The Star Fox
- First edition
- Author: Poul Anderson
- Cover artist: Johannes Regn
- Language: English
- Genre: Science fiction
- Publisher: Doubleday
- Publication date: 1965
- Publication place: United States
- Media type: Print (hardback & paperback)
- Pages: 274
- OCLC: 1801279

= The Star Fox =

1965 science fiction novel by Poul Anderson

The Star Fox is a science fiction novel by Poul Anderson, first published in 1965. It was nominated for the Nebula Award for Best Novel in 1965.

==Fixup status==
The novel is a fixup of the stories "Marque and Reprisal", "Arsenal Port" and "Admiralty", originally published in The Magazine of Fantasy & Science Fiction from February to June 1965.

==Plot summary==
The Star Fox is set during a period of conflict between humanity and an alien race named the Aleriona; specifically, the conflict between the wily Gunnar Heim and his Alerionian adversary, Cynbe ru Taren, the Aleriona "Intellect Master of the Garden of War" who has been trained in the ways of human thought to the extent that he is alienated from his own race. Heim begins as a privateer in his illegally outfitted ship the Fox II (named after his old military ship, the Star Fox), waging a one-man war on the Aleriona who ultimately forces Earth into conflict, as he realises that the Alerionan desire to rule all other species is almost impossible to defeat. Throughout the novel, Heim and Cynbe develop a grudging respect for each other's skills, culminating in a tragic final conflict.

==Themes==
It is typical of Anderson's work that both Gunnar Heim and Cynbe are depicted sympathetically and honourably, in a manner not dissimilar to the depiction of Dominic Flandry and his Chereionite adversary Aycharaych in his "Terran Empire" stories.

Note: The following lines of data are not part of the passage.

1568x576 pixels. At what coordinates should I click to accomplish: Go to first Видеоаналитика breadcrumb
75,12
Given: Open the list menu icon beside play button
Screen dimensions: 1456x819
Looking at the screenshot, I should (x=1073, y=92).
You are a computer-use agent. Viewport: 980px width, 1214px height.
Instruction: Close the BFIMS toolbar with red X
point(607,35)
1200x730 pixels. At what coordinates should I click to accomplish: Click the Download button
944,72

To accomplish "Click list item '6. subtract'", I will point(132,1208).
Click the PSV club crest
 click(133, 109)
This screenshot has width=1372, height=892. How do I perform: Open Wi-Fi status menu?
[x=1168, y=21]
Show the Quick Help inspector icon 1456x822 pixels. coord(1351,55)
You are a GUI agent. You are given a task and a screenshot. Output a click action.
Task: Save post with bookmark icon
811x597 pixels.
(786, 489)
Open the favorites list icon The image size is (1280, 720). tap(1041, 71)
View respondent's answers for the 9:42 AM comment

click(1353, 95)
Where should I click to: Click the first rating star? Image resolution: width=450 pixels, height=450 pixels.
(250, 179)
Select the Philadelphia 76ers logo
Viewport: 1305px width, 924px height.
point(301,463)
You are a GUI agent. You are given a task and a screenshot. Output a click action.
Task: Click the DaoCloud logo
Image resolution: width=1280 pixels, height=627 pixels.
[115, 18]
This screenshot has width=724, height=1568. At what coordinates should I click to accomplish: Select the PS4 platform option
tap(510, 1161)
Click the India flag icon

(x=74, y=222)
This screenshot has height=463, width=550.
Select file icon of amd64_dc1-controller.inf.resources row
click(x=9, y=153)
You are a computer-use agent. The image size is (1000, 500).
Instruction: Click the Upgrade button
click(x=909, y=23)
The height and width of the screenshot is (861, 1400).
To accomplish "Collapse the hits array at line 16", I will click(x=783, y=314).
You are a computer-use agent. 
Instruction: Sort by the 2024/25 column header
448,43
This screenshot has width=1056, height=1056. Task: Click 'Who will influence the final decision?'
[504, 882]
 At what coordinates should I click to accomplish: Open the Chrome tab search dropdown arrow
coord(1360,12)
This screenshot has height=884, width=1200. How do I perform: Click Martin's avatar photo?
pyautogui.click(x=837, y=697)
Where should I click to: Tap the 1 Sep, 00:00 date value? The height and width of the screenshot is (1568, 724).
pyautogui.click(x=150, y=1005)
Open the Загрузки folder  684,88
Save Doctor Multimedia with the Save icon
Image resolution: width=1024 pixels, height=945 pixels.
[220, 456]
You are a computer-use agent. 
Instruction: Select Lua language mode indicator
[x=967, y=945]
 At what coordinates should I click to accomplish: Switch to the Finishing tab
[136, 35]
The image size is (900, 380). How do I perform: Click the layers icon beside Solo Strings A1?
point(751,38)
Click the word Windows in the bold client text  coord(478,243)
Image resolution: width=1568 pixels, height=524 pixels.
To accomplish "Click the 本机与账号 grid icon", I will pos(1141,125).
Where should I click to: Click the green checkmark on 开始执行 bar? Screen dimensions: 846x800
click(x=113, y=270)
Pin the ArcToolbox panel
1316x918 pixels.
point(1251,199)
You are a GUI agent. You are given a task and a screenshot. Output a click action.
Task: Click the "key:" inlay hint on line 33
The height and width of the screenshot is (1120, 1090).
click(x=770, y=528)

Anderson also makes a scathing comment on the anti-Vietnam War movement in his introduction of a pacifist group named "World Militants for Peace". Freedom, as Anderson sees it, may come from the expansion of humanity into space, particularly with regard to the planet of New Europe. Unlike Anderson's Mirkheim, which is inhabited by intelligent life, or the barely tolerable Rustum from Orbit Unlimited, New Europe is Earth-like and filled with native life-forms, albeit non-sentient.

The Libertarian Futurist Society says the novel espouses libertarian themes and the book was inducted into the Prometheus Award Hall of Fame by the Society in 1995. In the same year, Anderson won the main Prometheus award for his novel The Stars Are Also Fire.

==Continuity==
Gunnar Heim also appears in Anderson's 1974 novel Fire Time.